A proposta do governo do estado de reduzir o patamar de investimento na educação ganhou mais críticas dos educadores após novo caso de violência em uma escola na capital paulista, nesta segunda-feira (23), que causou a morte de uma aluna. Segundo os especialistas, o corte de verbas pode levar o sistema educacional, que já sofre com demandas não atendidas, a um retrocesso ainda maior.
“Alterar percentuais, acenar com reduções, garante o que para a educação de São Paulo?”, questiona a professora Ângela Soligo, doutora em Psicologia, pesquisadora e docente da Faculdade de Educação da Unicamp.
O veto do governador Tarcísio de Freitas (Republicanos) no mês passado a um Projeto de Lei (PL) aprovado na Alesp (Assembleia Legislativa do Estado de São Paulo), que previa a contratação de psicólogos e assistentes sociais na rede pública também foi lembrado pela docente.
O ataque com arma de fogo nesta segunda-feira, numa unidade do bairro de Sapopemba, reforça uma triste estatística no País: 37 pessoas morreram desde 2012 em ataques registrados em colégios, segundo o movimento Avaaz, que monitora a violência nas escolas.
PEC
No último 17, dois dias depois do Dia dos Professores, o governador Tarcísio de Freitas protocolou na Alesp (Assembleia Legislativa do Estado de São Paulo) uma PEC (proposta de emenda constitucional) que propõe a possibilidade de reduzir de 30% para 25% a aplicação da receita em educação.
De acordo com a PEC, o diferencial relativo a 5% seria flexibilizado e poderia ser usado também na saúde, que hoje consome 12% da arrecadação.
A medida pode tirar até R$ 9,6 bilhões do ensino básico, levando-se em conta que o PLOA (Projeto de Lei Orçamentária Anual) previsto para 2024 é de R$ 193,23 bilhões.
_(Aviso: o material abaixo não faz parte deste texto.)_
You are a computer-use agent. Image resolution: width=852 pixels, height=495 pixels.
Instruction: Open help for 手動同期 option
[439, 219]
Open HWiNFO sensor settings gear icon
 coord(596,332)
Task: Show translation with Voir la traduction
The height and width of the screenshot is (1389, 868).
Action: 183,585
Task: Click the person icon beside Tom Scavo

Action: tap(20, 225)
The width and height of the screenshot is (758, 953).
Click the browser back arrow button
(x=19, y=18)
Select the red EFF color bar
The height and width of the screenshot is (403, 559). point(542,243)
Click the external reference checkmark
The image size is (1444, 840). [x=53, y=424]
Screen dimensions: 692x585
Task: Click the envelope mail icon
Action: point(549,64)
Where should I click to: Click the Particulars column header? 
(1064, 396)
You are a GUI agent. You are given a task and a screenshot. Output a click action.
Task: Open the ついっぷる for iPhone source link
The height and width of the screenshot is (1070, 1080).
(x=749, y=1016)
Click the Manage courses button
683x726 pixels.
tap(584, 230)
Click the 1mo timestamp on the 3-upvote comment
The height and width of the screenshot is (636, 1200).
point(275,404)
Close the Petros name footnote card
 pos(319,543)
O governo garantiu que a proposta não estabelecerá cortes nas universidades.
A Constituição Paulista de 1989 determina que 30% dos recursos sejam investidos em educação. O valor é superior ao indicado pela Constituição Federal, que prevê investimento mínimo de 25%.
Justificativas
A docente Ângela Soligo, da Unicamp, lembra que a proposta do governo acontece no momento em que a Justiça proíbe a computação dos gastos com aposentadoria dentro dos 30%. Em São Paulo, já é histórico a utilização de recursos da educação na previdência.
“Desde 2011 foi instituído o SPPREV, que retira percentuais de nossos salários para prover as aposentadorias. E depois de aposentados, continuamos pagando o SPPREV, que vem descontado em nossos holerites”, diz.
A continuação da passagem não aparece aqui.